System of points scoring in the game of chess

In chess, by far the most common scoring system is 1 point for a win, ½ for a draw, and 0 for a loss.

A number of different notations are used to denote a player's score in a match or tournament, or their long-term record against a particular opponent.
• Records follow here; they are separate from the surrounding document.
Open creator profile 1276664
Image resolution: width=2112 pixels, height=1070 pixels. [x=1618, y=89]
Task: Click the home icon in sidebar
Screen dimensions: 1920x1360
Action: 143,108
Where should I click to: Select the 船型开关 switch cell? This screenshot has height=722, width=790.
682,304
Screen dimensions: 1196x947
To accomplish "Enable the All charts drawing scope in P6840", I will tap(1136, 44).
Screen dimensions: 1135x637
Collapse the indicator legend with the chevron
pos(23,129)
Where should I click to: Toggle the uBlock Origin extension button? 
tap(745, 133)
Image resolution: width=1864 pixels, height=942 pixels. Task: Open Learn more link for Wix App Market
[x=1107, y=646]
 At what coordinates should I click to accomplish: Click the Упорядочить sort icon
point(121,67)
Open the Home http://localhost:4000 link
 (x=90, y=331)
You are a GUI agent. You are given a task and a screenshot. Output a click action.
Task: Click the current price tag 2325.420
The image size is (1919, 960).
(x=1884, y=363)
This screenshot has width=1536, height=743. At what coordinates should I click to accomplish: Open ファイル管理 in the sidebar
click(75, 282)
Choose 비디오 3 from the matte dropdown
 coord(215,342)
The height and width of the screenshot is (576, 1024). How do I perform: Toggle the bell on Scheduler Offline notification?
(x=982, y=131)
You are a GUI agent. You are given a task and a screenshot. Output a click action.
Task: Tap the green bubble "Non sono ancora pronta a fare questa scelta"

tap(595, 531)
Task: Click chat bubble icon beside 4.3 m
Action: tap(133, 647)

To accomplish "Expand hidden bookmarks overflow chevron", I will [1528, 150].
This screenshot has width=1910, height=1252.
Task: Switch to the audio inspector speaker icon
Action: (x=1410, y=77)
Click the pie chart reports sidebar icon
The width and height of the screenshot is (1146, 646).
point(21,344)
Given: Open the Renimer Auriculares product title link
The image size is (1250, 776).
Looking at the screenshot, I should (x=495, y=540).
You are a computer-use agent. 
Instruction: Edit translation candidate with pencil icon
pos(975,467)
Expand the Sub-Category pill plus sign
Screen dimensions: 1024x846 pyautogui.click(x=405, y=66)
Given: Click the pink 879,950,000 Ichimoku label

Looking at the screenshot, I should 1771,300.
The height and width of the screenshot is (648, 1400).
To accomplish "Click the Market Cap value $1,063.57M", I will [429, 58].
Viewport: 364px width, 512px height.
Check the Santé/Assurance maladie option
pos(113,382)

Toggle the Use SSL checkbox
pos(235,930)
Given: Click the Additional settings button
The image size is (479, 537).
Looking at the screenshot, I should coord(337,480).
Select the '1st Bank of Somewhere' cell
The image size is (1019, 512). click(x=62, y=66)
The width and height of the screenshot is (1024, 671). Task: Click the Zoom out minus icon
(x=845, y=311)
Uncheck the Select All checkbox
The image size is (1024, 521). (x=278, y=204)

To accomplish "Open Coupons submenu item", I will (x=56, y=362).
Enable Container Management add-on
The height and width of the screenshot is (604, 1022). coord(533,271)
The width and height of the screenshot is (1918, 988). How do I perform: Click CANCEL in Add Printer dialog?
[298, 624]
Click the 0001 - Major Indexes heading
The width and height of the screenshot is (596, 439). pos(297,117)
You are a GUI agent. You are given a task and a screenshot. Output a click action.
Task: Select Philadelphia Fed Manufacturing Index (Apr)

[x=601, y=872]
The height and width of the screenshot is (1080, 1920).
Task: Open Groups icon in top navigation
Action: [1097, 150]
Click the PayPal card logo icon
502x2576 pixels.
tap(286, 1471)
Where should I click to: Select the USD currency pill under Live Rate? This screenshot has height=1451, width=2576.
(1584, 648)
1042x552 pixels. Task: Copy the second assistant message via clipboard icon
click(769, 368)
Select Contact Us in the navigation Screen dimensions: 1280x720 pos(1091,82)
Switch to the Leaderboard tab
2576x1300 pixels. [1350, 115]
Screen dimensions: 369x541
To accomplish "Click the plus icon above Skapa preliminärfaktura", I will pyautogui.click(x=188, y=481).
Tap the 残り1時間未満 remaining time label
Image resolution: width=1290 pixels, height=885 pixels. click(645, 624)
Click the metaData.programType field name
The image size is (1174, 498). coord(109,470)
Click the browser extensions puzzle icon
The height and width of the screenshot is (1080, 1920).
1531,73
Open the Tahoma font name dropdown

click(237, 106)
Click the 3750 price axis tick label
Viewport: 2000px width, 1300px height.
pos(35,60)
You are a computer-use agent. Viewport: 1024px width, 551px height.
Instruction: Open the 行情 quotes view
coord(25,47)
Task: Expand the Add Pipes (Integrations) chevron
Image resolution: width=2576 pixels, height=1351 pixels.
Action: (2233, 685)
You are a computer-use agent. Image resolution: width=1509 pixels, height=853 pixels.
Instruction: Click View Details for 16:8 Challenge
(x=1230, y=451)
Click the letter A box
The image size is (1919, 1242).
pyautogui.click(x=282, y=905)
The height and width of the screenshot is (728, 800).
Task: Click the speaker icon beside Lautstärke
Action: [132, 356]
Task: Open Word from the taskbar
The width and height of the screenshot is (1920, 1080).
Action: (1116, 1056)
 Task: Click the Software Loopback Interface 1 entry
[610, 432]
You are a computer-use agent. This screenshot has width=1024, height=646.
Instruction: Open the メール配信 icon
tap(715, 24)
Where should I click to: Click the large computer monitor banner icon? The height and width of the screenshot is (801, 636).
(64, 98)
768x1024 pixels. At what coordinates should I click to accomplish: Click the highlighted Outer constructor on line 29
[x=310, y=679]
The most common are:

| Format | Meaning | Example |
| A/B | Points scored (A) out of games played (B) | "... Fabiano Caruana, is second, with 7.5/11." |
| A–B | Points for (A) – points against (B) | "Fischer won the tournament... with a score of 18½–4½". The games played is the sum of the "for" and "against" scores, so in this case, Fischer scored 18½ points from 23 games played. |
| +W −L =D | W wins, L losses, D draws | "Fischer 6.5/9 (+5 −1 =3)", meaning Fischer scored 5 wins, 1 loss and 3 draws for a total of 6.5 points out of 9. |
| +A or −A | Number of wins minus number of losses | "Fabiano came into the final round on an unbeaten +4". This refers to Caruana scoring 7 points in the first 10 rounds of the FIDE Grand Swiss Tournament 2021, which meant 3 points were scored against him, and 7 minus 3 is equal to +4. |

==Less common systems==
- Occasionally, in a match between two players in which draws do not count, the number of draws may be omitted, or mentioned separately. For instance, the World Chess Championship 1978 was won by Anatoly Karpov by a score of 6 wins to 5, with draws not counting. The match score is usually given as "6–5", or "6–5 with 21 draws".

- Sometimes a Three points for a win system is used: 3 points for a win, 1 for a draw and 0 for a loss. This is usually shown as the number of points from number of games played, for instance "10 points from 6 games" for 3 wins, 2 losses and 1 draw.